**Consignes:**
• A. Réécrivez le passage de l'extrait sur le crédit d'impôt en commençant par « La mesure de » et en allant jusqu'à « aides de la PAC. », avec « dépense fiscale » remplacé partout par « niche fiscale ».
• B. Prolongez l'extrait sur le crédit d'impôt à la suite de sa dernière phrase.

La dépense fiscale aurait donc une utilité réelle sur cette catégorie d’exploitants, bien que la stabilité du nombre de ses bénéficiaires démontre que son effet incitatif est limité.
La mesure de l’efficience de la dépense fiscale est limitée par la méconnaissance de ses bénéficiaires
L’analyse de l’impact de la mesure sur les bénéficiaires identifiés se heurte toutefois à deux limites.
D’une part, la typologie des bénéficiaires du crédit d’impôt par taille d’exploitation n’est pas connue du ministère de l’agriculture et l’analyse des statistiques de la DGFiP ne permet pas d’affirmer que, conformément à son objet, la dépense fiscale profite surtout aux petites exploitations ainsi qu’à celles écartées des aides de la PAC313. Ainsi, les directions départementales des territoires, chargées du suivi des aides de minimis agricoles ne recensent pas les bénéficiaires du crédit d’impôt qui ne sont pas par ailleurs bénéficiaires des aides de la PAC.

**Données fournies:**
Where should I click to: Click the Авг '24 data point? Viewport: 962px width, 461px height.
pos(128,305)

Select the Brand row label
...
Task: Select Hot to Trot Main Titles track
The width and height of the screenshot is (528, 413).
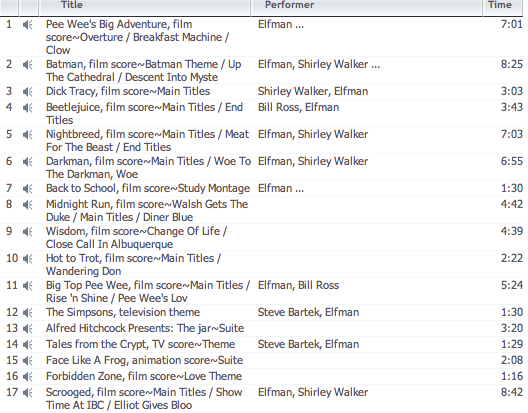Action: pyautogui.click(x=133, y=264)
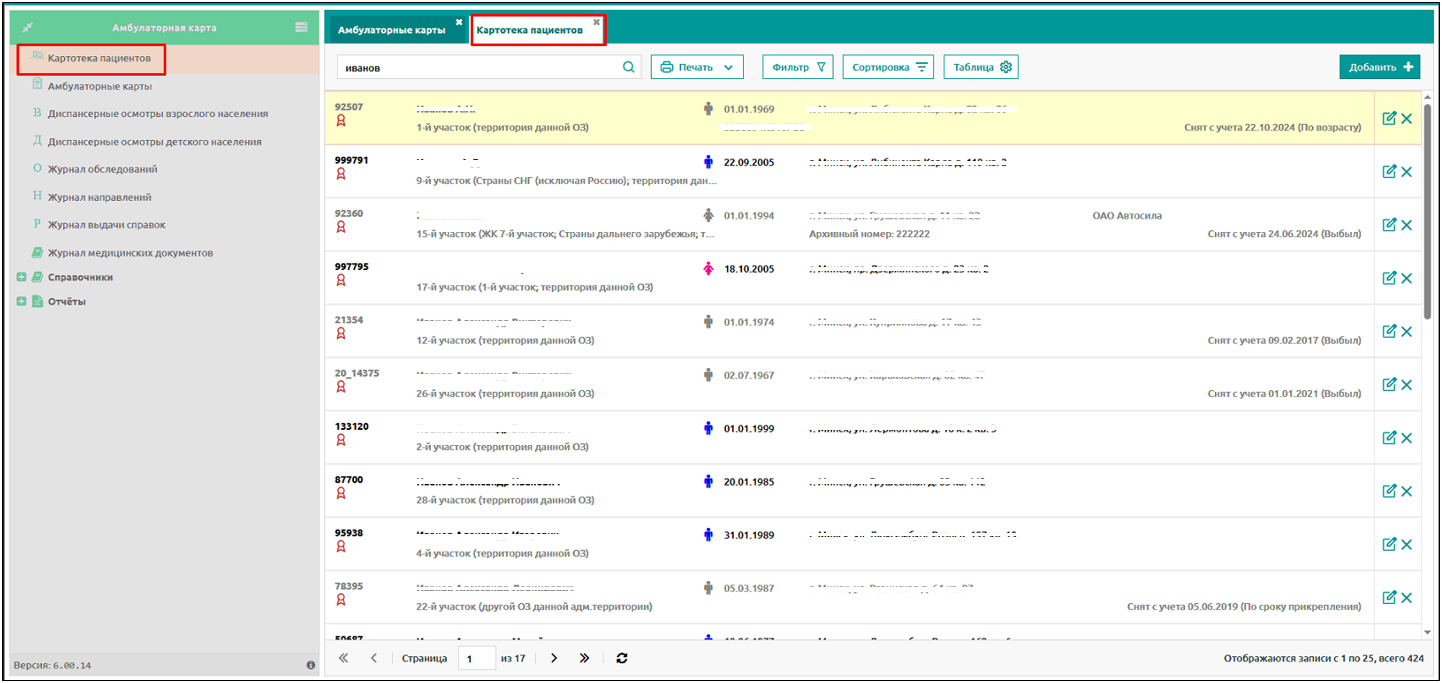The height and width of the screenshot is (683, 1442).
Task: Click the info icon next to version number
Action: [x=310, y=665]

**Réponses aux consignes:**
• A.
La mesure de l’efficience de la niche fiscale est limitée par la méconnaissance de ses bénéficiaires
L’analyse de l’impact de la mesure sur les bénéficiaires identifiés se heurte toutefois à deux limites.
D’une part, la typologie des bénéficiaires du crédit d’impôt par taille d’exploitation n’est pas connue du ministère de l’agriculture et l’analyse des statistiques de la DGFiP ne permet pas d’affirmer que, conformément à son objet, la niche fiscale profite surtout aux petites exploitations ainsi qu’à celles écartées des aides de la PAC313. Ainsi, les directions départementales des territoires, chargées du suivi des aides de minimis agricoles ne recensent pas les bénéficiaires du crédit d’impôt qui ne sont pas par ailleurs bénéficiaires des aides de la PAC.

• B.
En l’absence de données précises sur l’efficacité réelle (atteinte de l’objectif) de la dépense fiscale par rapport à sa cible présumée, la portée de l’évaluation de la mesure menée lors des conférences fiscales 2014 aboutissant à la conclusion d’une mesure « très bonne » doit être appréciée avec précaution.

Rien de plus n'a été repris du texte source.